How is that when two young, money-losing startup companies contemplate stopping service here, that possibility gives them so much leverage? Mostly, the answer is that Austinites remember getting rides prior to Uber and Lyft, it was awful–and nothing has been done to fix the underlying problems.
1 The city (still) limits the number of taxis
Finding a taxi in Austin when you needed one was hard. At 2:00 AM on Friday and Saturday nights (closing time for bars), throngs of downtown revelers used to line up desperately searching for cabs. Many folks had to wait until the first wave of cabs had already driven to the suburbs and back. Others gave up and either drove home intoxicated, took unpaid rides from strangers, or hired unlicensed cabs. Since Uber and Lyft have arrived, the number of people offering rides for money and the number of paid rides have both risen dramatically, showing that the demand was always there, but couldn’t be provided for with the limited number of taxis the city permitted.
2 The city (still) forbids taxis from pricing appropriately
Uber and Lyft vary their prices for a variety of reasons. They use sales and first-ride discounts to promote their services; they use temporary price hikes to motivate drivers to get on the road at times of high demand. Given the city-mandated taxi shortage, taxi companies could have used similar tactics to build ridership at down times and motivate all their drivers to drive at times of highest demand. Except the city doesn’t allow taxicabs to change their prices except by act of City Council. The tools that Uber uses to provide reliable service aren’t available to taxis.
3 The city (still) limits the number of taxi companies
Ever wonder why, when riders and drivers both complain vigorously about the existing taxi companies, no other company came into existence and tried to lure drivers away to work for them instead? After all, Uber and Lyft are constantly fighting for each others’ drivers. The city only grants franchise agreements to three companies and limits the number of drivers for each, so they have no incentive to compete for drivers. As a member of my neighborhood association, I’ve met with people looking to start a new taxi company. Unfortunately, all their time was spent on the politics of convincing City Council members to allow them to serve customers rather than the actual logistics of serving customers. Starting a business is hard enough; starting a business that requires political approval before you are allowed to operate is a step too far for most people.

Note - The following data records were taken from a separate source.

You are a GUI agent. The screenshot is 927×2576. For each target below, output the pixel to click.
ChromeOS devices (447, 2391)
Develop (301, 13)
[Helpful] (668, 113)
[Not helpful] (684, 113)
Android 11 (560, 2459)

4 The city (still) forbids other companies from offering anything that even vaguely resembles a taxi ride
With the city-mandated taxi shortage, you might expect people to get more rides from slightly differentiated services like prearranged ride companies (called limousine service, but not limited to stretch limos). However, the city code includes many rules with no conceivable consumer benefit. For example, limo services are forbidden from charging less than $55/hour, must wait half an hour before providing service, and must keep trip tickets proving both of those facts.
5 Uber and Lyft provide better services than traditional taxis
Even acknowledging reasons 1-4, Uber and Lyft probably wouldn’t have as much leverage as they do if they merely provided another option on par with what existed before. But they really have managed to use digital technology to provide much better service for passengers. Just some of the Lyft features I’ve personally used recently:
- Texted my driver before he arrived to okay bringing my cat along.

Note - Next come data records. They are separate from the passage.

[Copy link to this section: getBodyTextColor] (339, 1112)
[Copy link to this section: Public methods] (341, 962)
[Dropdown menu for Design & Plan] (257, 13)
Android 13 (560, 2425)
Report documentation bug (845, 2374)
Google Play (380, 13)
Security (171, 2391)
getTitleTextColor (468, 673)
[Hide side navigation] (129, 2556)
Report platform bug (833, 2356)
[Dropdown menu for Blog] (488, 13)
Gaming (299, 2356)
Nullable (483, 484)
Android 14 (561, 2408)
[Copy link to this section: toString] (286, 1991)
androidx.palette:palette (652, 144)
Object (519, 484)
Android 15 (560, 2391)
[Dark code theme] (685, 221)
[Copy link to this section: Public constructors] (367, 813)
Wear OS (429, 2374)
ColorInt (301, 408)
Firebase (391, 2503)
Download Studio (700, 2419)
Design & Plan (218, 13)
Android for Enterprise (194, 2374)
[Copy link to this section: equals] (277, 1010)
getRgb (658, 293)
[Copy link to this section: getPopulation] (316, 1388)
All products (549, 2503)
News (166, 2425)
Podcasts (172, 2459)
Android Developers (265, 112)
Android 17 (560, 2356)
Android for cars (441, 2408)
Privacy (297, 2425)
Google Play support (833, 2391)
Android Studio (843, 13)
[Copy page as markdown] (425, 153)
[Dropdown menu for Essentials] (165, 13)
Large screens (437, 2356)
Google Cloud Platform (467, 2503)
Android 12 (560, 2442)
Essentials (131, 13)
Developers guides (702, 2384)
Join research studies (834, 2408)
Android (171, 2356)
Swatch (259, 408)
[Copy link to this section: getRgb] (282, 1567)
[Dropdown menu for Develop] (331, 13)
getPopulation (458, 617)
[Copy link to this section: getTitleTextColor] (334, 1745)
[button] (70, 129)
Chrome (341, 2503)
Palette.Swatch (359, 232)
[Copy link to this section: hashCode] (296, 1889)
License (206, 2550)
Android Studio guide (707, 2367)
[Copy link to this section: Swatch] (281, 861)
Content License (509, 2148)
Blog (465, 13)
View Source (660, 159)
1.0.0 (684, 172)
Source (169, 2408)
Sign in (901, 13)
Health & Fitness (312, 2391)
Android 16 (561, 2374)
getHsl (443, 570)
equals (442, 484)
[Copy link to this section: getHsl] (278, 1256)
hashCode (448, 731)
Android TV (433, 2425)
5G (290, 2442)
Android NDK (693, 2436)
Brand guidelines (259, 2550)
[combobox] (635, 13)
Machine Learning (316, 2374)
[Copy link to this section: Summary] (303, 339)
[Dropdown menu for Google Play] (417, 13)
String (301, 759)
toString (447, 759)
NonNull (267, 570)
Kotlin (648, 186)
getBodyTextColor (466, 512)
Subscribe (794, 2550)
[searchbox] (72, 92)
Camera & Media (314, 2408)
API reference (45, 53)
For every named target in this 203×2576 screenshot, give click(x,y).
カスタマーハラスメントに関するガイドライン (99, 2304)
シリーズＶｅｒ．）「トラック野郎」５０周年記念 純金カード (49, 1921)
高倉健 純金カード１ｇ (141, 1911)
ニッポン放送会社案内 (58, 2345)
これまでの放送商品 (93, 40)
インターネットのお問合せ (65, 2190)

- Waited upstairs until GPS showed my ride was a minute away.
- Automatically matched for carpool with people I didn’t know.
- Texted my friends a link to a map tracking my ride’s current progress.
- Paid and tipped my drivers via credit card on file without driver interaction.
In addition to these flourishes, they’re better at the basics of requesting and dispatching cars. This is a point that gets acknowledged repeatedly at City Council. In one debate, Ellen Troxclair argued passengers already have a choice of fingerprinted drivers (taxis) vs. non-fingerprinted drives (Uber/Lyft), and Mayor Adler said it wasn’t realistic to expect passengers to choose taxis given their inferior service.
Uber and Lyft currently have superior technology and regulations that allow them to put as many drivers as they need on the streets and price rides based on the conditions they face. With the possibility that those companies will be unwilling to continue service under Austin’s new regulations, voters face a choice between having access to convenient, reliable paid rides and the regulations which at least some of them prefer.
Uber and Lyft’s tenure in Austin has exposed the massive gap between the ride services we had and the ride services we want. Whatever the outcome of the election on Proposition 1, I hope that City Council realizes that, as long as it forbids taxi drivers from collectively meeting the number of rides needed, they will always be providing a massive amount of leverage to non-taxi companies who want to meet that demand.